These Skincare Brands Want You to Buy Less Stuff
It might be time to simplify your routine.
Published Oct 19, 2019 12:00 AM
In a time when medicine cabinets get as much (if not more) Instagram love as beautifully arranged bookshelves or neatly organized closets, you might find yourself stopping in the middle of your lengthy moisturizing routine and asking, “Wait, do I really need all of these products?” And you wouldn’t be alone. In fact, there are plenty of skincare lines that have built their followings by simply offering something more, well, simple.
Ayond, a four-product line inspired by southwestern desert plants, is one of the newest brands taking a pared-down approach to skincare. With a cleansing balm, face serum, day cream, and face oil—all containing plant oils and butters—the line offers an uncomplicated and preventative treatment plan. “We have a holistic approach to optimizing skin health,” explain founders Porter Yates and Shani Van Breukelen. “Skin experiences stress throughout the day, and we wanted to create a regime that keeps it hydrated, nourished, and protected from environmental stressors.”
Ayond’s less-is-more strategy is part of a larger movement within the beauty industry: Cult-status brands like Vintner’s Daughter, routine-oriented ones like Peet Rivko, and versatile options like Noto Botanics are all paving the path for less-packed medicine cabinets, increased transparency, and more approachability for those of us who can’t tell an essence from a serum.
Why Less Might Be More
According to the experts, it’s possible we’re overthinking our double digit–step routines in the first place. “The ideal number of steps is three: cleanse, apply an active product, then moisturize—plus a sunscreen in the morning,” says Morgan Rabach, board-certified dermatologist and cofounder of LM Medical. “Too many steps decreases compliance, and more than a few layers of products often causes them to bead up or they don’t get absorbed as well in the skin.”
And there are so many products that no longer serve just one purpose. Your serum can fight hyperpigmentation and acne. Your moisturizer can hydrate and exfoliate. So when you invest in high-quality products that do it all, there’s less cocktailing required of you—and that can lead to an even better result. For example, Vintner’s Daughter Active Treatment Essence is full of active ingredients from 22 different nutrient-dense plants, and when paired with the brand’s Active Botanical Serum, the combo is powerful enough to eschew much else.
For Gloria Noto, founder of Noto Botanics, using versatile products is also key for a simplified, sustainable routine. “Sustainability comes from so many avenues—one is by creating products that have multiuse functions, meaning you have less but still have it all.” Noto’s Deep Serum, which contains Vitamin C-rich sea buckthorn oil and anti-inflammatory rosehip seed oil, among other natural ingredients, can either be used as a traditional serum or a serum-moisturizer hybrid.
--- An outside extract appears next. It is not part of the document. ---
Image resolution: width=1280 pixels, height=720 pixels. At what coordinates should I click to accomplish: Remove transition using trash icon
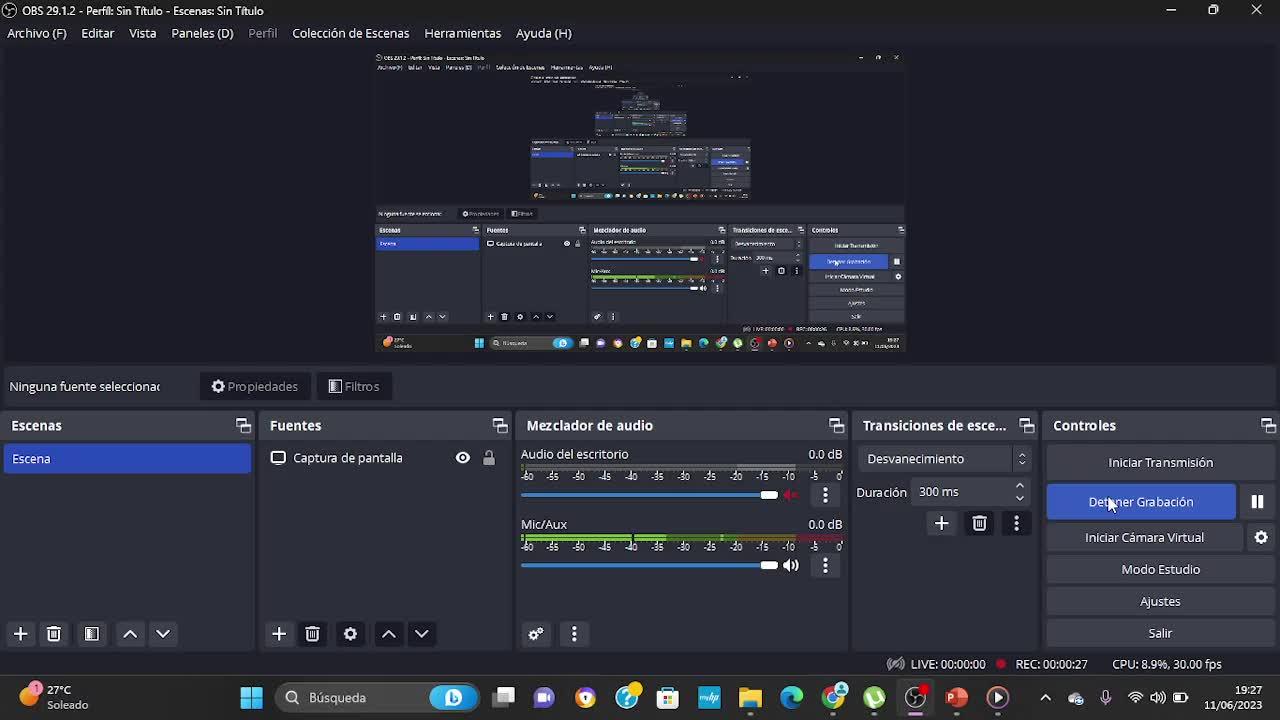(x=979, y=523)
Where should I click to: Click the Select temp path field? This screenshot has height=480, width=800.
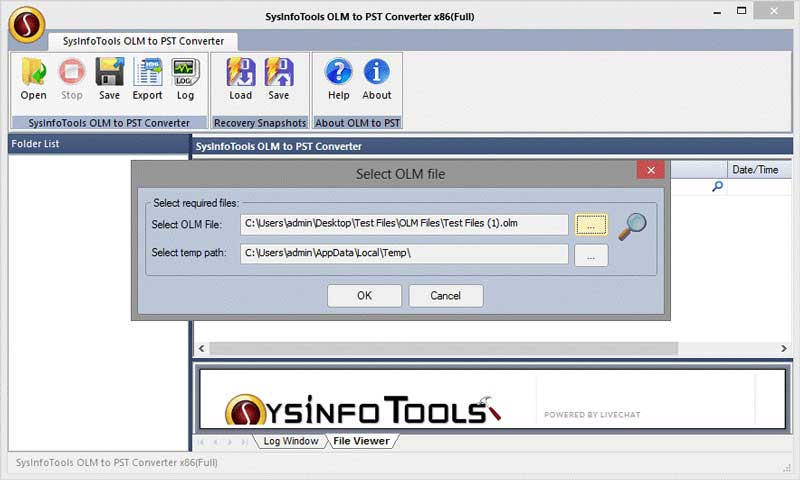click(404, 254)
There’s also the fact that using too many products could make it trickier to pin down what’s really working for you—and in the worst scenarios, it could have an adverse effect on your skin, Yates and Van Breukelen point out. And just because a product is trendy doesn’t mean it’s going to change your complexion overnight. “So much of skincare is driven by newness for the sake of newness, not because the skin needs it,” says April Gargiulo, founder of Vintner’s Daughter. “I always say, find the products that are truly in service of skin and marry them for life.”
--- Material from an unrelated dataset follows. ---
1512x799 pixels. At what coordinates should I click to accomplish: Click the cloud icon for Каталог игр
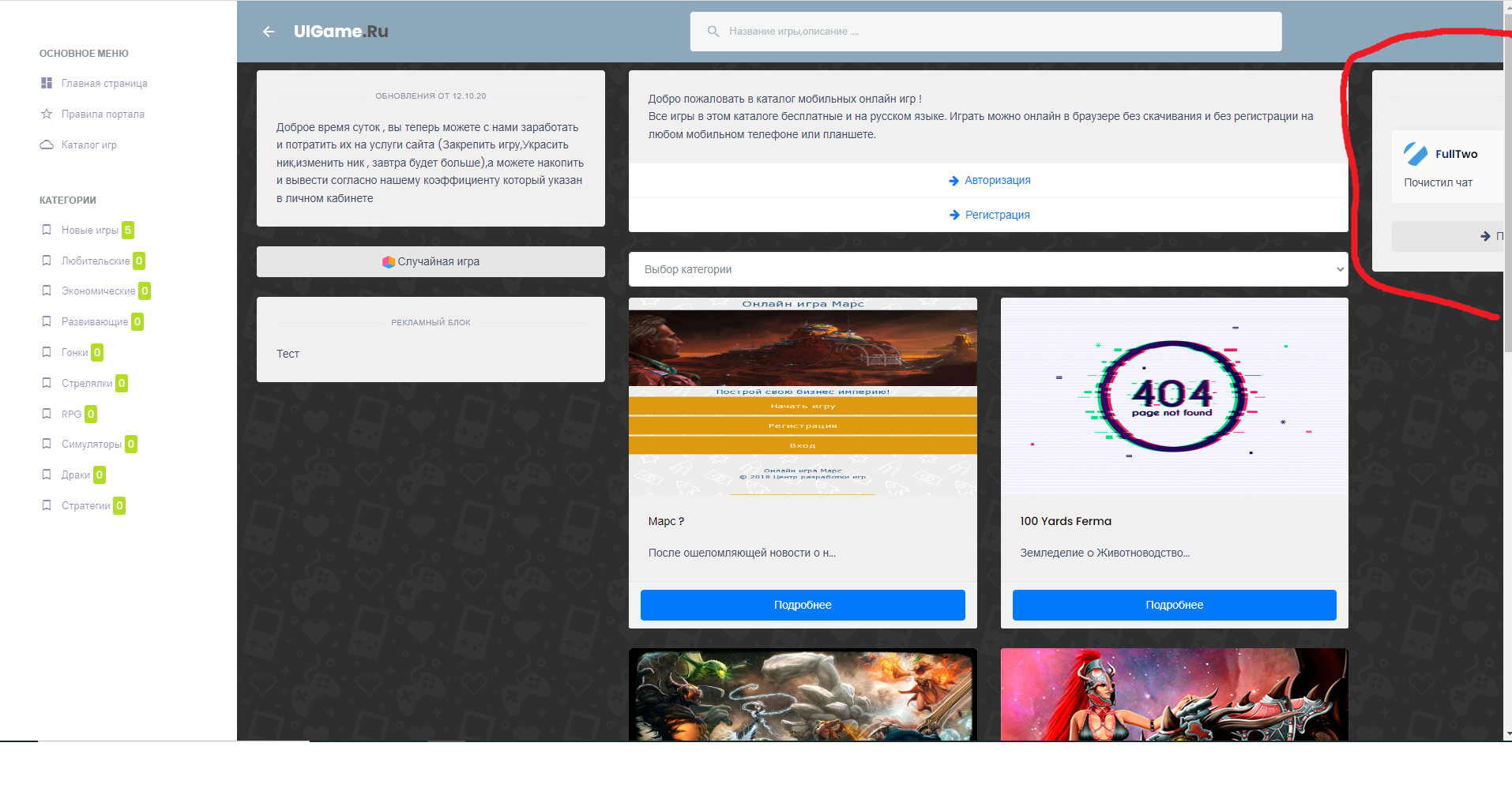tap(47, 144)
How to Find a Minimal Skin Routine
While it’s easy to be swayed by buzzy ingredients or pretty packaging (guilty as charged!), before adding any product to your routine, it’s important to give it a background check. “Most people don’t realize that the skincare industry is essentially unregulated with no major legislation passed since 1973,” says Johanna Peet, founder of Peet Rivko. “I think smart, updated regulation would go far in helping the average person understand what’s in a product and how it might affect their skin, and then they can make an educated decision about how complicated their routine should be.”
When in doubt, avoid piling on active ingredients (basically, the ingredients that “treat” specific issues like acne or hyperpigmentation), and start with a foundation of gentle products. “My line is great for mixing and matching with your other favorite products, especially those that might be more aggressive, like a retinol or acne medication,” Peet adds.
While it may be tempting to stick to a single line of skincare products (as pretty as they might all look on your bathroom counter), Rabach says this isn’t necessarily the best strategy. “I think it is important to seek out products that use the best ingredients available,” she says. By prioritizing natural ingredients (and being transparent about them), minimalist brands are making approachable, simplified routines that might just be the easygoing alternative your skin has been craving. “We’re creating products for all people,” Peet says. “Anyone with skin.”